One of the many reasons I like Stephenson’s writing is that I always learn something about the process of bringing cool stuff to life.  One of the characters in Anathem is a very large clock.  The clock was designed a long time ago, and was built to last.  I admire the following passages from page 94 of the book, which are spoken by an engineer and a monk of sorts discussing the design of the clock, because of how to they speak to the concept of point of view:

“This just isn’t the way to do it!”

“Do what?”

“Build a clock that’s supposed to keep going for thousands of years!”

“Why not?”

“Well, just look at all those chains, for one thing!  All the pins, the bearing surfaces, the linkages — each one a place where something can break, wear out, get dirty, corrode… what were the designers thinking, anyway?”

“They were thinking that plenty of avout would always be here to maintain it.  But I take your point.  Some of the other Millennium Clocks are more like what you have in mind: designed so that they can run form millennia with no maintenance at all.  It just depends on what sort of statement the designer wanted to make.”

Exactly: a point of view is the set of conscious constraints a design thinker adopts in order to make a specific statement.  In the case of Anathem’s Millenium Clock, it is about a design which can be complex and nuanced because of a ready supply of labor to run and maintain its myriad mechanisms.  Another point of view could have been to design a very simple clock with few moving parts, the extreme version of this point of view being a sundial.

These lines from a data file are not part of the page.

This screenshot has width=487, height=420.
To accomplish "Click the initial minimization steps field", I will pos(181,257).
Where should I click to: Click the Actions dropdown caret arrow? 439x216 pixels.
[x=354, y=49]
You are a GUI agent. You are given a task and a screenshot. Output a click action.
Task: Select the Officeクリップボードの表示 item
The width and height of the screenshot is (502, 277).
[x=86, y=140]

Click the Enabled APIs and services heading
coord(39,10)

I submit to you that, as a rule, things that are remarkable are born from a strong point of view.  Those that are not remarkable are often the result of a muddled point of view, or no point of view at all.  Having a point of view requires making choices among many possible alternatives.  Having a point of view means having a vision of what good looks like as a means to make those choices.  You can feel it when something was created with that vision in mind.  And when that vision was not in play, you can feel the lack of it.

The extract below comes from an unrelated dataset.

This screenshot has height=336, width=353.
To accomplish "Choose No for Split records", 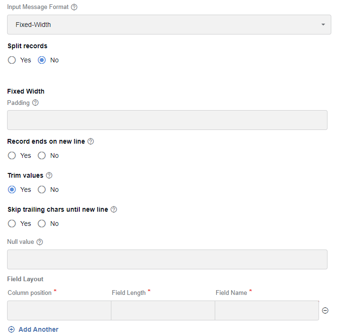I will pos(42,60).
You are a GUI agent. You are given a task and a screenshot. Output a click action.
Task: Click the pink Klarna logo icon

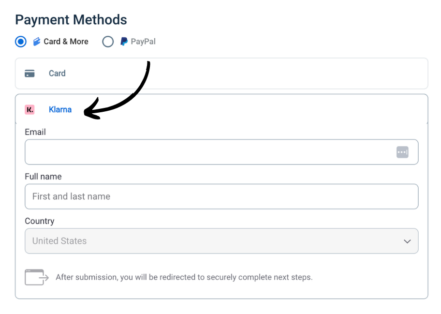[x=29, y=110]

3 thoughts on “On Anathem and points of view

  1. Inhale – Best definition I’ve heard for a NS reading experience. His best books “permeate” your mind / soul during their reading, and usually long after.

  2. I haven’t read Anathem (not sure it’s available yet in Australia), but I understood the final part of the section you quoted:
    “They were thinking that plenty of avout would always be here to maintain it. But I take your point. Some of the other Millennium Clocks are more like what you have in mind: designed so that they can run form millennia with no maintenance at all. It just depends on what sort of statement the designer wanted to make”
    as meaning that the clock was designed to *require* maintenance. A clock that’s designed to run without maintenance doesn’t require a collection of followers to maintain it. That is, the millennium clock was designed to be a social object to be engagd with and a point of focus for the faithful, rather than something remote from the faithful.